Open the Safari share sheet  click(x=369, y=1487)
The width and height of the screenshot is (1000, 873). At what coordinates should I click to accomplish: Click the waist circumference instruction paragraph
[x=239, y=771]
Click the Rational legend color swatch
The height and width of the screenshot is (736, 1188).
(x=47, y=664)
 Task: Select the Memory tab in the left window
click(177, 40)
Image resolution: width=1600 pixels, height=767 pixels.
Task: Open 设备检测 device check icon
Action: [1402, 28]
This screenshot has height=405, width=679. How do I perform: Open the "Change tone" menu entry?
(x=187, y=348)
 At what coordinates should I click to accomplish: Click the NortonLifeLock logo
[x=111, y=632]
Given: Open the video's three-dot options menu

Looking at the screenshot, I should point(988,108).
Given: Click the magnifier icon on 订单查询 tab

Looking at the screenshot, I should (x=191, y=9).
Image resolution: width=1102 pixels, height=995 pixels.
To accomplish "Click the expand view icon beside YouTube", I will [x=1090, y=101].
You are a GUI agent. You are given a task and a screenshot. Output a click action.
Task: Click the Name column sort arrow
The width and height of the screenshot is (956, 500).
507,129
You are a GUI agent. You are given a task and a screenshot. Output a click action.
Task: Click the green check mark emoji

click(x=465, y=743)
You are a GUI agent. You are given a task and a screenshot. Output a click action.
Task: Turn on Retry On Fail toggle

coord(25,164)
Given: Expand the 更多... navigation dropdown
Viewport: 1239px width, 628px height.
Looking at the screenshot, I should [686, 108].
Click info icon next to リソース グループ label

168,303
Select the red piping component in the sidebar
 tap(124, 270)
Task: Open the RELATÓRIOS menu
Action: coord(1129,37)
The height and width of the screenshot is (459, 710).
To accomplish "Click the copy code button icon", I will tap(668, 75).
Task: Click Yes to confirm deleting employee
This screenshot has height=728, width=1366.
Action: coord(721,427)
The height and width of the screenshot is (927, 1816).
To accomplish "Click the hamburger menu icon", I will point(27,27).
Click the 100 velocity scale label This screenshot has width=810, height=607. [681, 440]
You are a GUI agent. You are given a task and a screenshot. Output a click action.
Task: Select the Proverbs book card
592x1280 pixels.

**********

### [Problem requirements]
Could you give every entry again, exactly as written?

### [Response to the exercise]
Open the Safari share sheet  click(x=369, y=1487)
The width and height of the screenshot is (1000, 873). At what coordinates should I click to accomplish: Click the waist circumference instruction paragraph
[x=239, y=771]
Click the Rational legend color swatch
The height and width of the screenshot is (736, 1188).
(x=47, y=664)
 Task: Select the Memory tab in the left window
click(177, 40)
Image resolution: width=1600 pixels, height=767 pixels.
Task: Open 设备检测 device check icon
Action: [1402, 28]
This screenshot has height=405, width=679. How do I perform: Open the "Change tone" menu entry?
(x=187, y=348)
 At what coordinates should I click to accomplish: Click the NortonLifeLock logo
[x=111, y=632]
Given: Open the video's three-dot options menu

Looking at the screenshot, I should point(988,108).
Given: Click the magnifier icon on 订单查询 tab

Looking at the screenshot, I should (x=191, y=9).
Image resolution: width=1102 pixels, height=995 pixels.
To accomplish "Click the expand view icon beside YouTube", I will [x=1090, y=101].
You are a GUI agent. You are given a task and a screenshot. Output a click action.
Task: Click the Name column sort arrow
The width and height of the screenshot is (956, 500).
507,129
You are a GUI agent. You are given a task and a screenshot. Output a click action.
Task: Click the green check mark emoji

click(x=465, y=743)
You are a GUI agent. You are given a task and a screenshot. Output a click action.
Task: Turn on Retry On Fail toggle

coord(25,164)
Given: Expand the 更多... navigation dropdown
Viewport: 1239px width, 628px height.
Looking at the screenshot, I should [686, 108].
Click info icon next to リソース グループ label

168,303
Select the red piping component in the sidebar
 tap(124, 270)
Task: Open the RELATÓRIOS menu
Action: coord(1129,37)
The height and width of the screenshot is (459, 710).
To accomplish "Click the copy code button icon", I will tap(668, 75).
Task: Click Yes to confirm deleting employee
This screenshot has height=728, width=1366.
Action: coord(721,427)
The height and width of the screenshot is (927, 1816).
To accomplish "Click the hamburger menu icon", I will point(27,27).
Click the 100 velocity scale label This screenshot has width=810, height=607. [681, 440]
You are a GUI agent. You are given a task and a screenshot. Output a click action.
Task: Select the Proverbs book card
592x1280 pixels.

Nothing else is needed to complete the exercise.